When Roberts first revealed the game at Indiecade 2012, along with an accompanying demo, he was blown away by the positive reaction from puzzle enthusiasts and non-gamers alike. Still, over time, he found it difficult to walk the tightrope of what he calls the “hardcore audience” with those enticed more by the game’s striking art than its arsenal of riddles. Designing around this apparent dichotomy contributed much to the game’s lengthy production, with Roberts completely throwing out entire sequences of the game that he felt upset this delicate balance.

“I always wanted to make a really good puzzle game,” he recalls. “It was just the question of where on the spectrum between ‘experience’ and ‘challenge’ it was going to lie. Puzzle games are fairly niche, so something that’s too puzzle-y might be less accessible. I love Braid, but I wasn’t trying to make that kind of mechanically challenging puzzler at all.”

Though Gorogoa might seem more like an arbitrary collection of images at first, over time, it sketches out a hazy story of one boy’s lifelong obsession with five mystical fruits. And though it isn’t the easiest to follow -- thanks in large part to Roberts’ refusal to stick to a coherent timeline -- the game rewards those patient or observant enough to pay attention to its every facet. The game’s lack of text contributes to the sense of mystery, much like the critically-acclaimed hack-and-slasher Hyper Light Drifter. But, in Roberts’ view, this choice had more to do with a frustration with words in general than anything else.
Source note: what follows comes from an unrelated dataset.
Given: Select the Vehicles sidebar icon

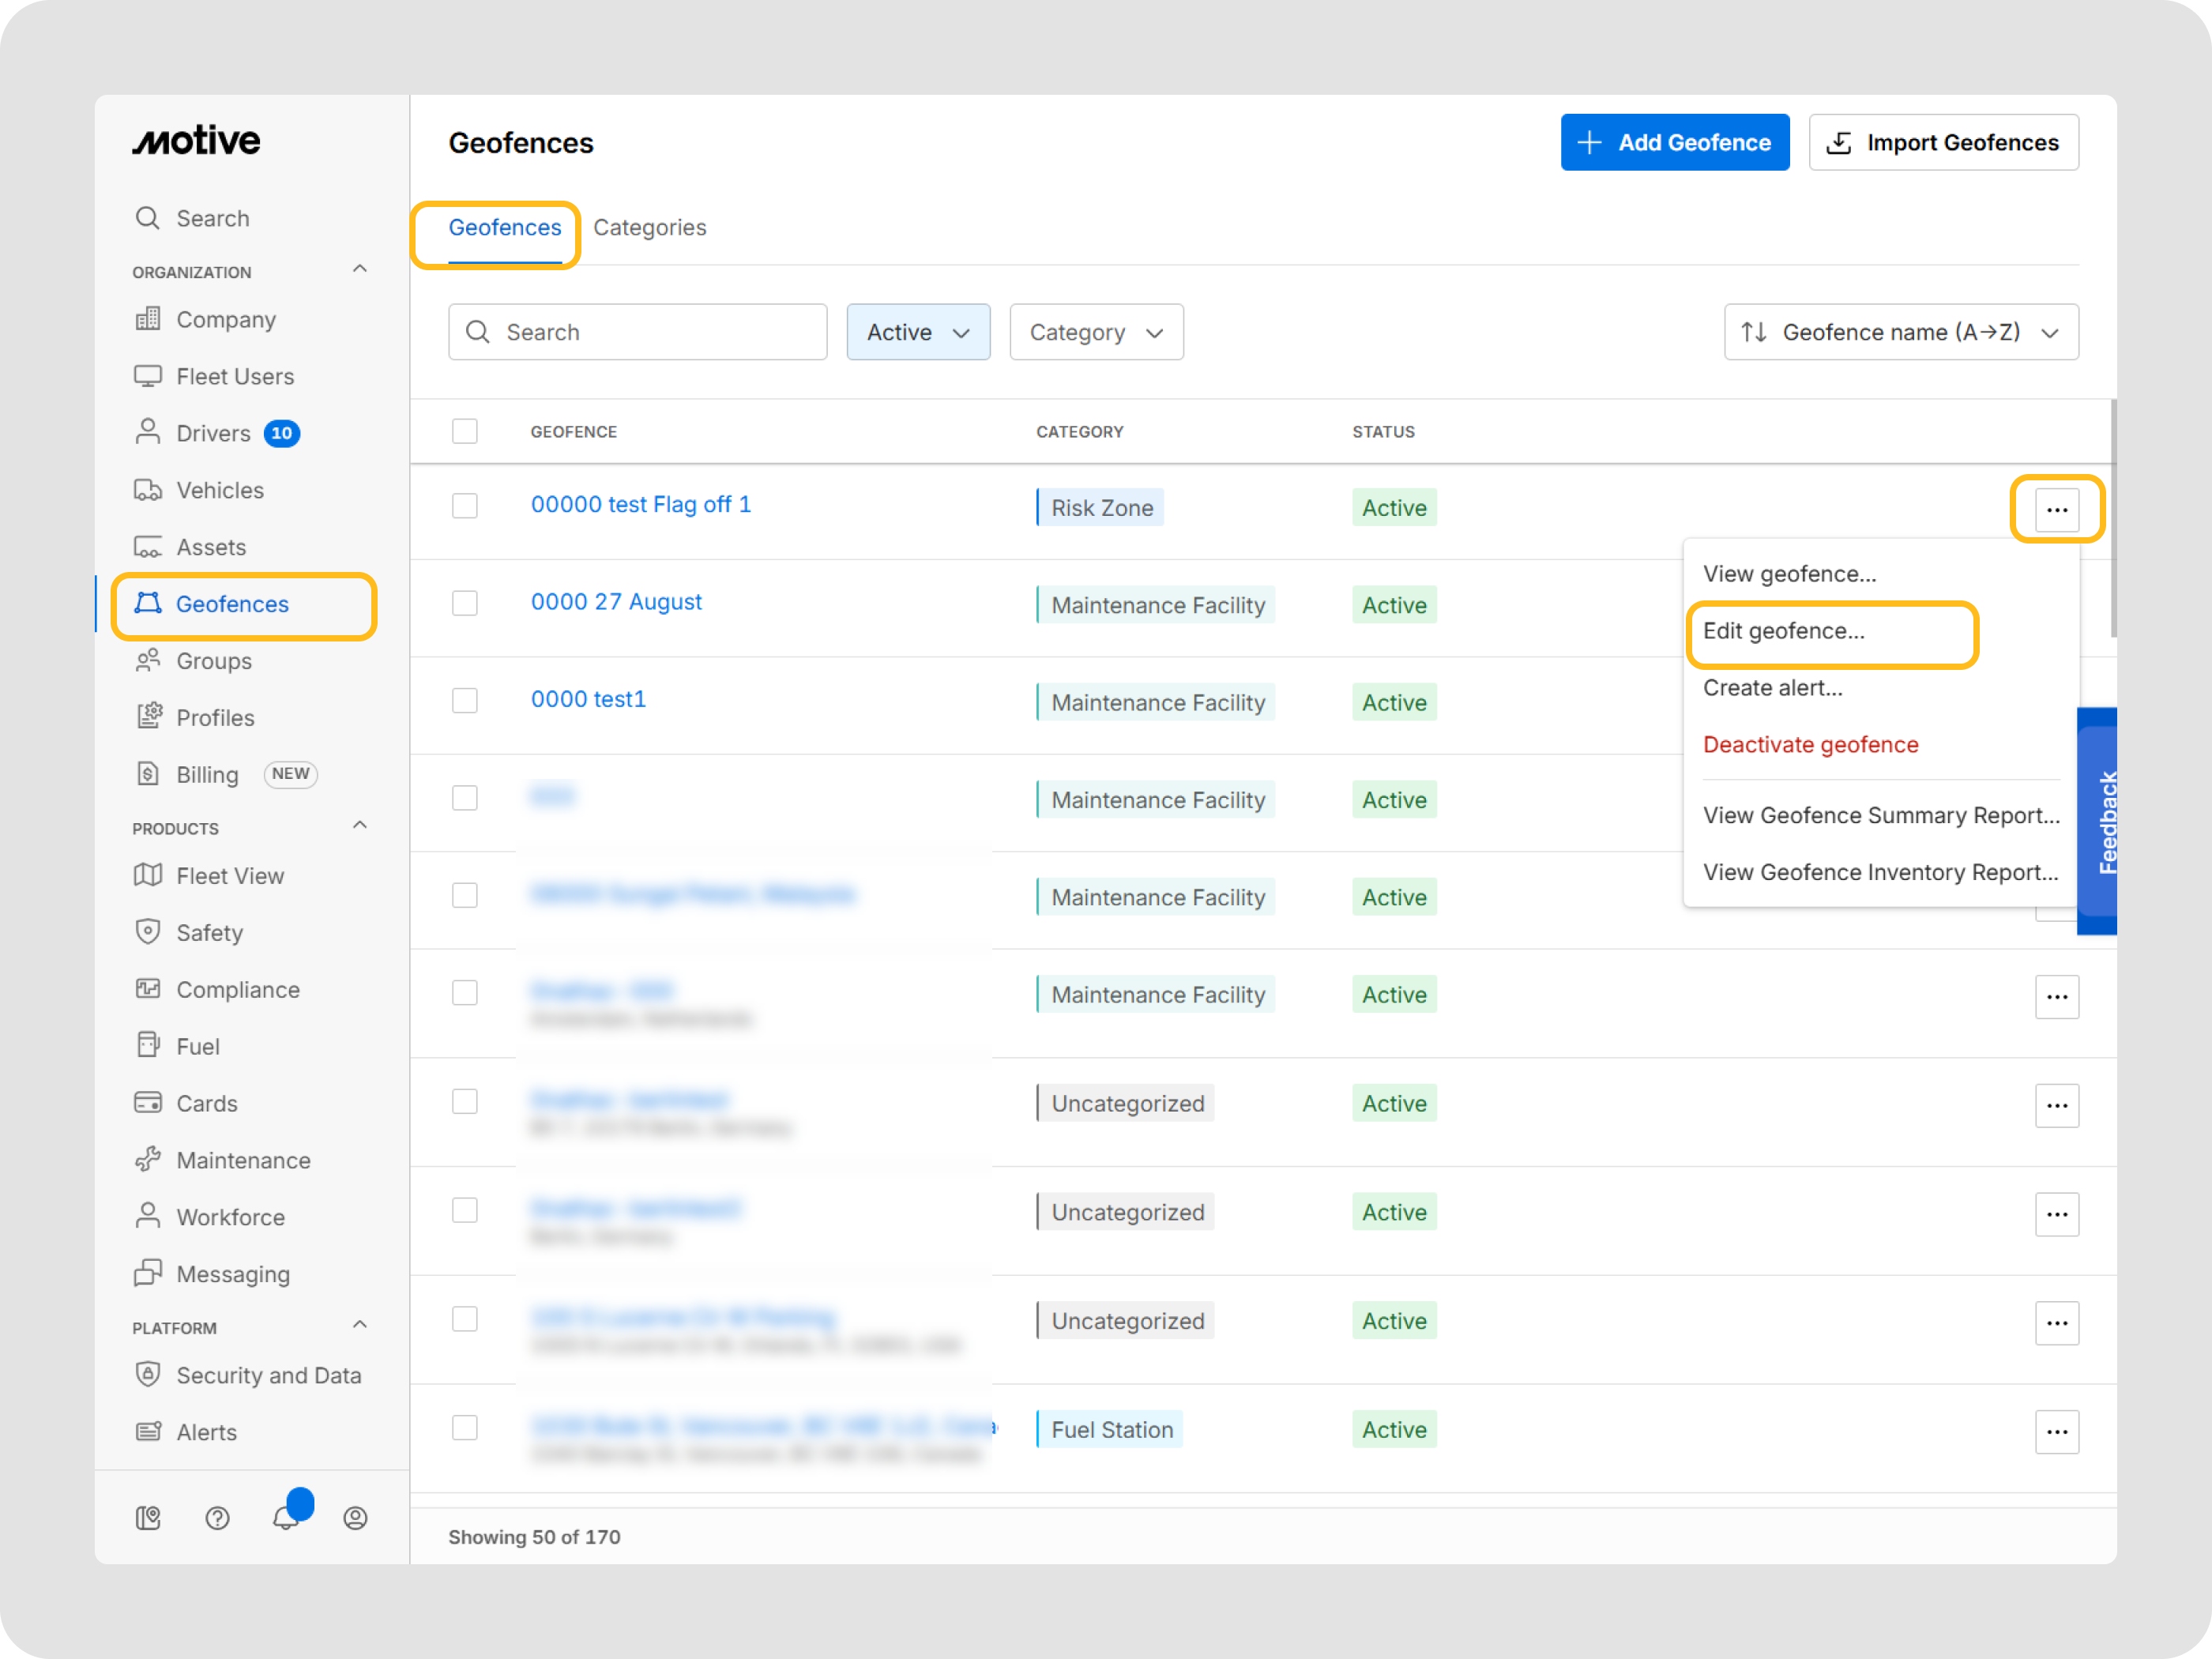Looking at the screenshot, I should tap(148, 490).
“Part of what inspired the game was these puzzle books that I used to play with when I was a kid,” says Roberts. In particular, he cites Christopher Manson’s Maze, which Interplay later adapted into a computer game. “I wanted to recreate that feeling of endless mystery. But you can’t make an unsolvable game, can you? The way the story is told through the game is meant to evoke memory, sorting fragments of the past. It’s an allegory, certainly, and it’s easy to be obscure. But the mystery is part of the experience, and I don’t want to ruin that. I had tried to write it as a play, and a comic, and I was just sick of words. They were getting in the way. That’s why I didn’t put any in the game.”

While some might attribute the seven-year cycle of a game as short as Gorogoa to sheer perfectionism, Roberts takes a more restrained view. Though he admits to cutting vast sections of the game that no longer met his ever-tightening standards, overall, he says those were years well-spent. The idea that creative works proceed linearly with time might be true for other developers, but Roberts argues that for him, the notion is just as mythical as the dragon-like creature that gives his game its name.
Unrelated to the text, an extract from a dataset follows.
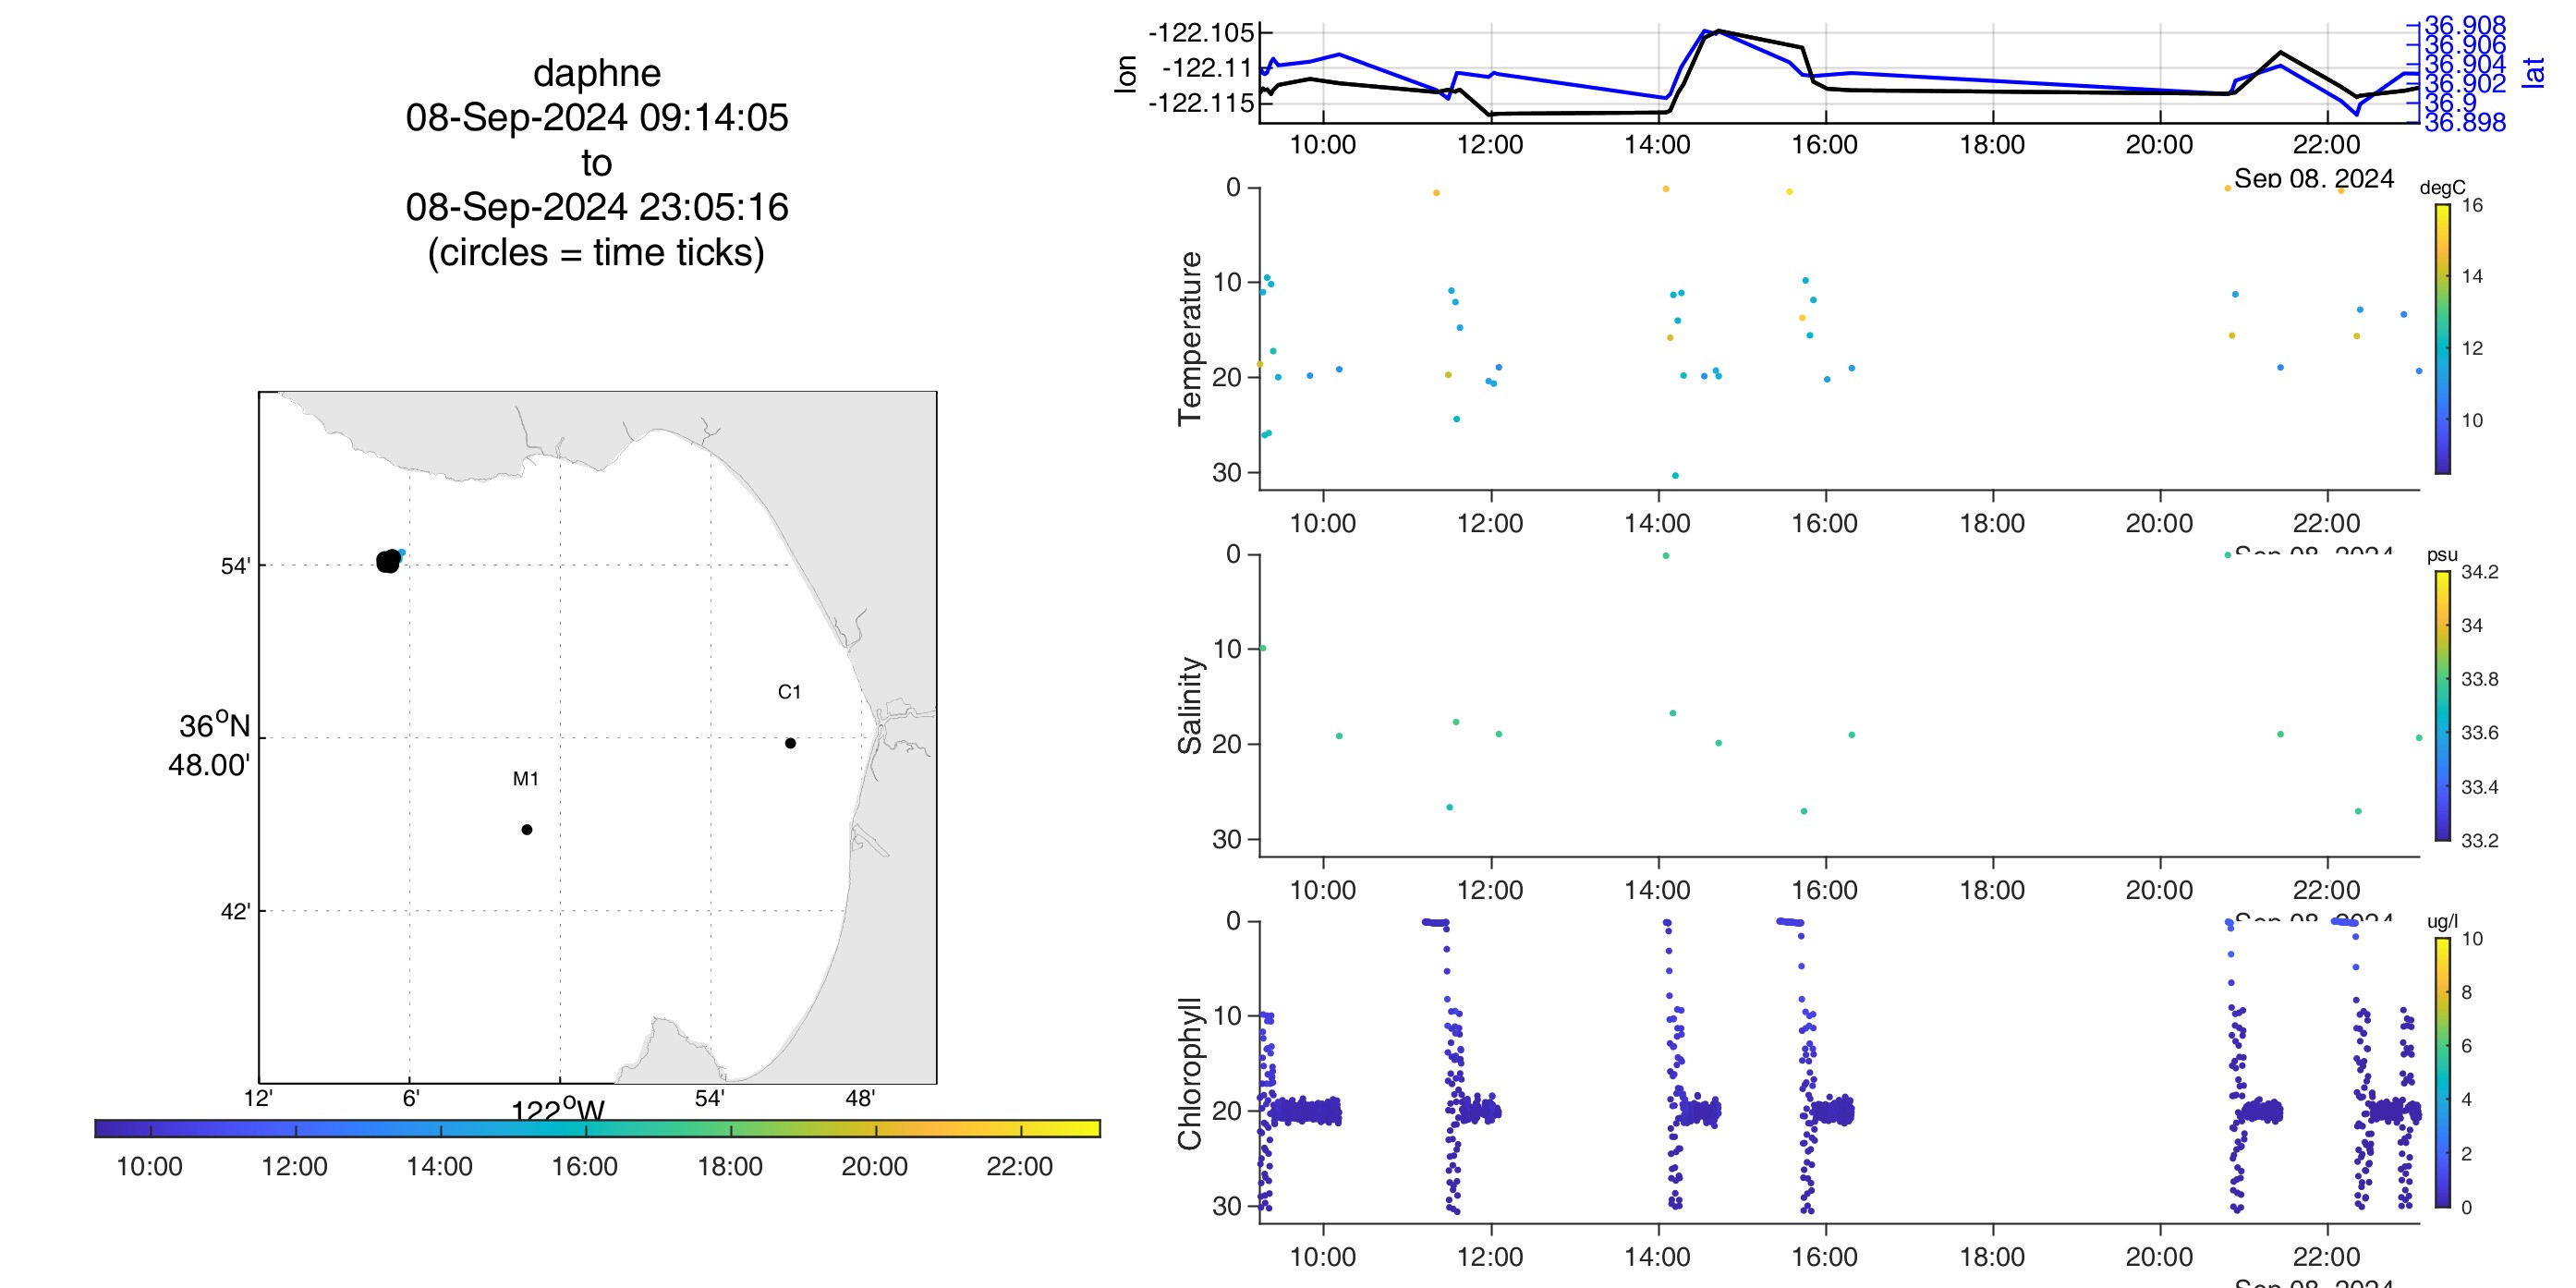
Task: Click the time colorbar below the map
Action: point(597,1128)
"It's never about making something that's perfect. It's about making something that feels right."

“Before the last year of development, I would have said that the game was totally broken,” he says. “People think that when you work for a long time on a game, that near the end, you’re sitting on a rough version of the final project, and the rest is polishing. That does happen, but for me, it was more like wandering in the wilderness for six years before everything clicked. I’m not a perfectionist, and I don’t think it’s perfect.”

He concludes, “But it’s never about making something that’s perfect. It’s about making something that feels right. And it took seven or eight years to get there.”